● Exercise description
Return, word for word, every line from the one with "(7, 1) (59, 469)" through the last line, both included.

● Task material
==================================================

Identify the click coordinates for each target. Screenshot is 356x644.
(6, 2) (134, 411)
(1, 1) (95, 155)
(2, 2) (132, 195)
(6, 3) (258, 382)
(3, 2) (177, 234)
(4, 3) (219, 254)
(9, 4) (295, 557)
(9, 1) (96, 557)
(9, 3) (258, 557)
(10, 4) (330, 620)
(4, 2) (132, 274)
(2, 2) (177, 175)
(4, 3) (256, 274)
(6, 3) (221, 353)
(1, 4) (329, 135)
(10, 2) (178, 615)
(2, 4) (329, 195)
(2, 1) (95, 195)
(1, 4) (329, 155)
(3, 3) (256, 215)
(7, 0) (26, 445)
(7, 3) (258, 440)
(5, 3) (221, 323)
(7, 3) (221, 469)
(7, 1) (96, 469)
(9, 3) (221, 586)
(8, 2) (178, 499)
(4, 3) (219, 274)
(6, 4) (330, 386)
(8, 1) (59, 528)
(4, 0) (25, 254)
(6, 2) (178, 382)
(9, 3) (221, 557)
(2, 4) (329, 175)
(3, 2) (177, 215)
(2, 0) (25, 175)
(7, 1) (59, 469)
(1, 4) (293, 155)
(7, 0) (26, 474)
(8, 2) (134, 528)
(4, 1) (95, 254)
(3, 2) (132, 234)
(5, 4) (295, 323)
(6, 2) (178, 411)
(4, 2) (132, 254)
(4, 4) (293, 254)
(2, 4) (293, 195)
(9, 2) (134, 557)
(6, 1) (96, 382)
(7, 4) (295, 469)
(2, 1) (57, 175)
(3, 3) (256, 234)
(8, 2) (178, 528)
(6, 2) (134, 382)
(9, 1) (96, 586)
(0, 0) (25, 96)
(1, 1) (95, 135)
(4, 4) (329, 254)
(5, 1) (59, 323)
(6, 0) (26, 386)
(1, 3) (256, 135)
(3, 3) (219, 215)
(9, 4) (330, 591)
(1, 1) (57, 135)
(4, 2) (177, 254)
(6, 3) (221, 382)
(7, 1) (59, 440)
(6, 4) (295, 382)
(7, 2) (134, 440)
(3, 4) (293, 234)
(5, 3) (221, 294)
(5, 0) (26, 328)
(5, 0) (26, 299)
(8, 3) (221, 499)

==================================================

● Output for this exercise
(7, 1) (59, 469)
(1, 4) (293, 155)
(7, 0) (26, 474)
(8, 2) (134, 528)
(4, 1) (95, 254)
(3, 2) (132, 234)
(5, 4) (295, 323)
(6, 2) (178, 411)
(4, 2) (132, 254)
(4, 4) (293, 254)
(2, 4) (293, 195)
(9, 2) (134, 557)
(6, 1) (96, 382)
(7, 4) (295, 469)
(2, 1) (57, 175)
(3, 3) (256, 234)
(8, 2) (178, 528)
(6, 2) (134, 382)
(9, 1) (96, 586)
(0, 0) (25, 96)
(1, 1) (95, 135)
(4, 4) (329, 254)
(5, 1) (59, 323)
(6, 0) (26, 386)
(1, 3) (256, 135)
(3, 3) (219, 215)
(9, 4) (330, 591)
(1, 1) (57, 135)
(4, 2) (177, 254)
(6, 3) (221, 382)
(7, 1) (59, 440)
(6, 4) (295, 382)
(7, 2) (134, 440)
(3, 4) (293, 234)
(5, 3) (221, 294)
(5, 0) (26, 328)
(5, 0) (26, 299)
(8, 3) (221, 499)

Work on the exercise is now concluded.